For detailed description of the .sam and sample file formats, check the PaleoMag Formats website linked to above.

help(convert.cit)
Help on function cit in module pmagpy.convert_2_magic:

cit(dir_path='.', input_dir_path='', magfile='', user='', meas_file='measurements.txt', spec_file='specimens.txt', samp_file='samples.txt', site_file='sites.txt', loc_file='locations.txt', locname='unknown', sitename='', methods=['SO-MAG'], specnum=0, samp_con='3', norm='cc', oersted=False, noave=False, meas_n_orient='8', labfield=0, phi=0, theta=0)
    Converts CIT formated Magnetometer data into MagIC format for Analysis and contribution to the MagIC database
    
    Parameters
    -----------
    dir_path : directory to output files to (default : current directory)
    input_dir_path : directory to input files (only needed if different from dir_path!)
    magfile : magnetometer file (.sam) to convert to MagIC (required)
    user : colon delimited list of analysts (default : "")
    meas_file : measurement file name to output (default : measurements.txt)
    spec_file : specimen file name to output (default : specimens.txt)
    samp_file : sample file name to output (default : samples.txt)
    site_file : site file name to output (default : site.txt)
    loc_file : location file name to output (default : locations.txt)
    locname : location name
    sitename : site name set by user instead of using samp_con
    methods : colon delimited list of sample method codes. full list here (https://www2.earthref.org/MagIC/method-codes) (default : SO-MAG)
    specnum : number of terminal characters that identify a specimen
    norm : is volume or mass normalization using cgs or si units (options : cc,m3,g,kg) (default : cc)
    oersted : demag step values are in Oersted
    noave : average measurement data or not. False is average, True is don't average. (default : False)
    samp_con : sample naming convention options as follows:
        [1] XXXXY: where XXXX is an arbitrary length site designation and Y
            is the single character sample designation.  e.g., TG001a is the
            first sample from site TG001.    [default]
        [2] XXXX-YY: YY sample from site XXXX (XXX, YY of arbitary length)
        [3] XXXX.YY: YY sample from site XXXX (XXX, YY of arbitary length)
        [4-Z] XXXX[YYY]:  YYY is sample designation with Z characters from site XXX
        [5] site name = sample name
        [6] site name entered in sitename column in the orient.txt format input file  -- NOT CURRENTLY SUPPORTED
        [7-Z] [XXX]YYY:  XXX is site designation with Z characters from samples  XXXYYY
    meas_n_orient : Number of different orientations in measurement (default : 8)
    labfield : DC_FIELD in microTesla (default : 0)
    phi : DC_PHI in degrees (default : 0)
    theta : DC_THETA in degrees (default : 0)
    
    Returns
    -----------
    type - Tuple : (True or False indicating if conversion was sucessful, meas_file name written)

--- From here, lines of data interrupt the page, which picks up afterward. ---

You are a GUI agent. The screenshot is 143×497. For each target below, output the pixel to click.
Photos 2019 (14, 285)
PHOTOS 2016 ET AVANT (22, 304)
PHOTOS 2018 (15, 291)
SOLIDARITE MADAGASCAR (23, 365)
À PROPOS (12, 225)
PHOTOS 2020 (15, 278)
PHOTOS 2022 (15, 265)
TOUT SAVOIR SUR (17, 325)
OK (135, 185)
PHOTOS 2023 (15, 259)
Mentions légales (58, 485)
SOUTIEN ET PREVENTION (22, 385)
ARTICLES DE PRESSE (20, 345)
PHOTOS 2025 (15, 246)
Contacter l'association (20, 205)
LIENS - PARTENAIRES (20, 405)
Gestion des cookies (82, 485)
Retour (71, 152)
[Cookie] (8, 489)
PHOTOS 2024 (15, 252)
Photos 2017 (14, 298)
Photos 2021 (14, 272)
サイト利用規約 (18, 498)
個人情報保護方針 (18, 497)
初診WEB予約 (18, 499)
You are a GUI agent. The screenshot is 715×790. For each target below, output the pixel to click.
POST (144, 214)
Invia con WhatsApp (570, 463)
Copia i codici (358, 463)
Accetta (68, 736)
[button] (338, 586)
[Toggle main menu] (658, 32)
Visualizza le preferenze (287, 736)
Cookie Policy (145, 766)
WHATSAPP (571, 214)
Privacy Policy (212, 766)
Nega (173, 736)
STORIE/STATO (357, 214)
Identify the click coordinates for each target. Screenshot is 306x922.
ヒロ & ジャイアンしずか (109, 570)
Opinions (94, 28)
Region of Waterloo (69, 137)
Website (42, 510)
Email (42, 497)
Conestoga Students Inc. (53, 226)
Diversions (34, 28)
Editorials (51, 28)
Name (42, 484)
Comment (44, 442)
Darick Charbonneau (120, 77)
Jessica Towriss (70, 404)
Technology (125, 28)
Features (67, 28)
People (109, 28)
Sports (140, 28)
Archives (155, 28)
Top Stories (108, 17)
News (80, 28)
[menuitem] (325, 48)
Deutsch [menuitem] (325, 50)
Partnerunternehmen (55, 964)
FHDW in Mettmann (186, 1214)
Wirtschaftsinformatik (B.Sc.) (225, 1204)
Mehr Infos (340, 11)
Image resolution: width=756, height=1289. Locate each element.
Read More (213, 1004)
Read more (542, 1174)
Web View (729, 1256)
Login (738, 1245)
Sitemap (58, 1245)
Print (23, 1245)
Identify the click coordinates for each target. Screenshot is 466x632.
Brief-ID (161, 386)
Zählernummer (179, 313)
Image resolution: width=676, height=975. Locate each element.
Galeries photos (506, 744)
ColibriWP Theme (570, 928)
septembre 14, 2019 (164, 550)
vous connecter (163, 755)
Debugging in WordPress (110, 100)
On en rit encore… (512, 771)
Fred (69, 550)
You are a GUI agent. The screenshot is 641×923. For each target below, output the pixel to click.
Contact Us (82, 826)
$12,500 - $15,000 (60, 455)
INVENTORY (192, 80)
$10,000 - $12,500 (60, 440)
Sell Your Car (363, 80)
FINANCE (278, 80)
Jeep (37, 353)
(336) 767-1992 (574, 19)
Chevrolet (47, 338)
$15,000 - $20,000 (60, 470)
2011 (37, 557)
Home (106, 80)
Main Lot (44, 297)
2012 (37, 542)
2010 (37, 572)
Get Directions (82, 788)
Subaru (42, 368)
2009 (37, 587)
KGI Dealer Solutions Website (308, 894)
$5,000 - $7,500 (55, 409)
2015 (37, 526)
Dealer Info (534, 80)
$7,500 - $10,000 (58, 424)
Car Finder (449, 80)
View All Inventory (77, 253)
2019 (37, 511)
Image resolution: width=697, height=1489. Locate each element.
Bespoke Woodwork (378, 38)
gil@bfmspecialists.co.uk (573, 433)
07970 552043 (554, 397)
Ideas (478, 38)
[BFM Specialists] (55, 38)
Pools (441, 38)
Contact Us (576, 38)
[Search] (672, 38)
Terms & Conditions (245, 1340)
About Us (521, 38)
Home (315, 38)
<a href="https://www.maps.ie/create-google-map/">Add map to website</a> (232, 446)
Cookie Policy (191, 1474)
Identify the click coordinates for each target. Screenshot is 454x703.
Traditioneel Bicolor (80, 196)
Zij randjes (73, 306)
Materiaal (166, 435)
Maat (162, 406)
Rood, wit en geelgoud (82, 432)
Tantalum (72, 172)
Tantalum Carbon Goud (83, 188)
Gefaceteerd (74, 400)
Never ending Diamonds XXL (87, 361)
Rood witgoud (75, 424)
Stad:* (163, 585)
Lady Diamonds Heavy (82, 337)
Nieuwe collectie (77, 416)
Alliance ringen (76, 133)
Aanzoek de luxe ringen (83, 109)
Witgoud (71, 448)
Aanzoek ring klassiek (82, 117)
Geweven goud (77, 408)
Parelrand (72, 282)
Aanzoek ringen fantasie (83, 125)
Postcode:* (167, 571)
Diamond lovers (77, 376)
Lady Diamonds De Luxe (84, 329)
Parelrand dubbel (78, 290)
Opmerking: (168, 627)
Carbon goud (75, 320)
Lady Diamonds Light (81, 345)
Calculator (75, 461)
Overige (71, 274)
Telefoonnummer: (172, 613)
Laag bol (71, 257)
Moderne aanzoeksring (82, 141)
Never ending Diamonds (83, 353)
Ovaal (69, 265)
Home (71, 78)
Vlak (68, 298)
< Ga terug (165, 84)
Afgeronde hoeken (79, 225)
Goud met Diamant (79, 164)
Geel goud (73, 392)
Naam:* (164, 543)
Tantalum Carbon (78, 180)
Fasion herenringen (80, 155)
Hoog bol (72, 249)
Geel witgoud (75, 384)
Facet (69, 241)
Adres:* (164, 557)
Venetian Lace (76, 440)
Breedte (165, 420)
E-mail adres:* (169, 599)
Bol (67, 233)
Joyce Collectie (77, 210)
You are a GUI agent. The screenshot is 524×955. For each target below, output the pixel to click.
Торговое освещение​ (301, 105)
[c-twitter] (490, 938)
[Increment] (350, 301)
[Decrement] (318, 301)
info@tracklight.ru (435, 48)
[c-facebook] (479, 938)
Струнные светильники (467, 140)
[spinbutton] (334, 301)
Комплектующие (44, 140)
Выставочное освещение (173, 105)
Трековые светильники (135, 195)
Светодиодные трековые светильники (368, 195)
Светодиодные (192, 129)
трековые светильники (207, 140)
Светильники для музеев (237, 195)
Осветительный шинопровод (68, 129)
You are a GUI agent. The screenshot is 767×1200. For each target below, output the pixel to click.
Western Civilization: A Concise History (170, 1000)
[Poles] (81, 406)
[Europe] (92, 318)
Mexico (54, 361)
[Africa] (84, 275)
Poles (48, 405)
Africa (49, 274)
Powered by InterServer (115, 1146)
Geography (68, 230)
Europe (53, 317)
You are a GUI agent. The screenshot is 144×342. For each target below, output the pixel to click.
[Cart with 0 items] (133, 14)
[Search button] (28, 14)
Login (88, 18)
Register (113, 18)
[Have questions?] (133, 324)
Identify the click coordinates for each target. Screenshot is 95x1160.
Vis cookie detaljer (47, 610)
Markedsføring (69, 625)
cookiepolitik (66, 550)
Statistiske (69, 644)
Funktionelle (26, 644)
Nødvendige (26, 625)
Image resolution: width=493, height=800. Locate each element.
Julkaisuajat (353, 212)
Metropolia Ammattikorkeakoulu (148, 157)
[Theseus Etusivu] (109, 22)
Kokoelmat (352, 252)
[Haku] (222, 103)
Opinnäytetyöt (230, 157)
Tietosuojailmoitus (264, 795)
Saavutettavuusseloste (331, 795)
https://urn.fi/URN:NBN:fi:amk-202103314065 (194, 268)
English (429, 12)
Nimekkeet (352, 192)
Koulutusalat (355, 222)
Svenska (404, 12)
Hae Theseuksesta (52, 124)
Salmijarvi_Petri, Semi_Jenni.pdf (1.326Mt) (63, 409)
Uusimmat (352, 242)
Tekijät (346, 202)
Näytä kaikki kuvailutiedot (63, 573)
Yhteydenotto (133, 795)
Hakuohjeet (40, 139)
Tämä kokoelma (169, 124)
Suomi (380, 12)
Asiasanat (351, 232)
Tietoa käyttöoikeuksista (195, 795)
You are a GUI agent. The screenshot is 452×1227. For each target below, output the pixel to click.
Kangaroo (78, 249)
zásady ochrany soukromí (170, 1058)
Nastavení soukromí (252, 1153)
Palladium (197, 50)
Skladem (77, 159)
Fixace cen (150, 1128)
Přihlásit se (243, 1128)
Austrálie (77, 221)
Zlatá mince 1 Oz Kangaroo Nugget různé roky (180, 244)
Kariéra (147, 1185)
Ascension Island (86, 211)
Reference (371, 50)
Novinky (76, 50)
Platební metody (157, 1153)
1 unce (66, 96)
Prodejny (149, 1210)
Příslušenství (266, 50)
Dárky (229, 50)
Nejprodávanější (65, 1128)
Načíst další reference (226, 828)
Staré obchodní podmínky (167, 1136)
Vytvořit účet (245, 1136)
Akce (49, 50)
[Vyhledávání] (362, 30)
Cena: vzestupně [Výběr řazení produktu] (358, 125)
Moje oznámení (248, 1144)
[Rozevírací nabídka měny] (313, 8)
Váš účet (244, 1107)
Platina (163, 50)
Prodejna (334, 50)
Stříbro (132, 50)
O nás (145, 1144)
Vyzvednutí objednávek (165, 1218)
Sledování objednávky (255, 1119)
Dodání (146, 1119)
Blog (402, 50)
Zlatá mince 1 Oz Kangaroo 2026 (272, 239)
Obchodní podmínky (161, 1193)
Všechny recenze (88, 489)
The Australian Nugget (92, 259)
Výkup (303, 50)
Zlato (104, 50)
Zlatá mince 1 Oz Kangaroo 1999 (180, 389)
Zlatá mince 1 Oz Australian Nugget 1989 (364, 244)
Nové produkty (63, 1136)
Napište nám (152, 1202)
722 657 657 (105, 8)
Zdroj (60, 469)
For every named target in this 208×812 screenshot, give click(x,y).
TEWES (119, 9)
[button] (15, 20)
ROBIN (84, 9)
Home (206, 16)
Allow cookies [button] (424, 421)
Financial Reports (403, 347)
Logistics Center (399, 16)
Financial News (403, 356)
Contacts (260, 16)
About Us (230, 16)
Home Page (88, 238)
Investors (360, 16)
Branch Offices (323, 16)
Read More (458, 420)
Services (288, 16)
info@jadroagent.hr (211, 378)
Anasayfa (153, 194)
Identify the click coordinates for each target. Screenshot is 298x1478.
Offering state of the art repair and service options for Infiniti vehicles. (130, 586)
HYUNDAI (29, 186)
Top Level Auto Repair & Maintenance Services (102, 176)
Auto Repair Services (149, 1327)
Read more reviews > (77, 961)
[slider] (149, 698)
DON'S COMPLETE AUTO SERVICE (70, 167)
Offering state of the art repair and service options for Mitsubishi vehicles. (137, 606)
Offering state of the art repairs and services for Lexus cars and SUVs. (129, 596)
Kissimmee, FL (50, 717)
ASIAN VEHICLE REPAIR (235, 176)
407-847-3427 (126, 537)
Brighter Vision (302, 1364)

Use the function convert.cit() to covert the CIT data files from Swanson-Hysell lab at Berkeley for the PI47 site in the data_files/convert_2_magic/cit_magic/PI47 directory. The site (PI47) was part of a data set published in Fairchild et al., (2016) (available in the MagIC database: (https://earthref.org/MagIC/11292/). The location name was “Slate Islands”, the naming convention was #2, the specimen name is specified with 1 character, we don’t wish to average replicate measurements and they were collected by drilling and with a magnetic compass (”FS-FD”,and “SO-MAG”).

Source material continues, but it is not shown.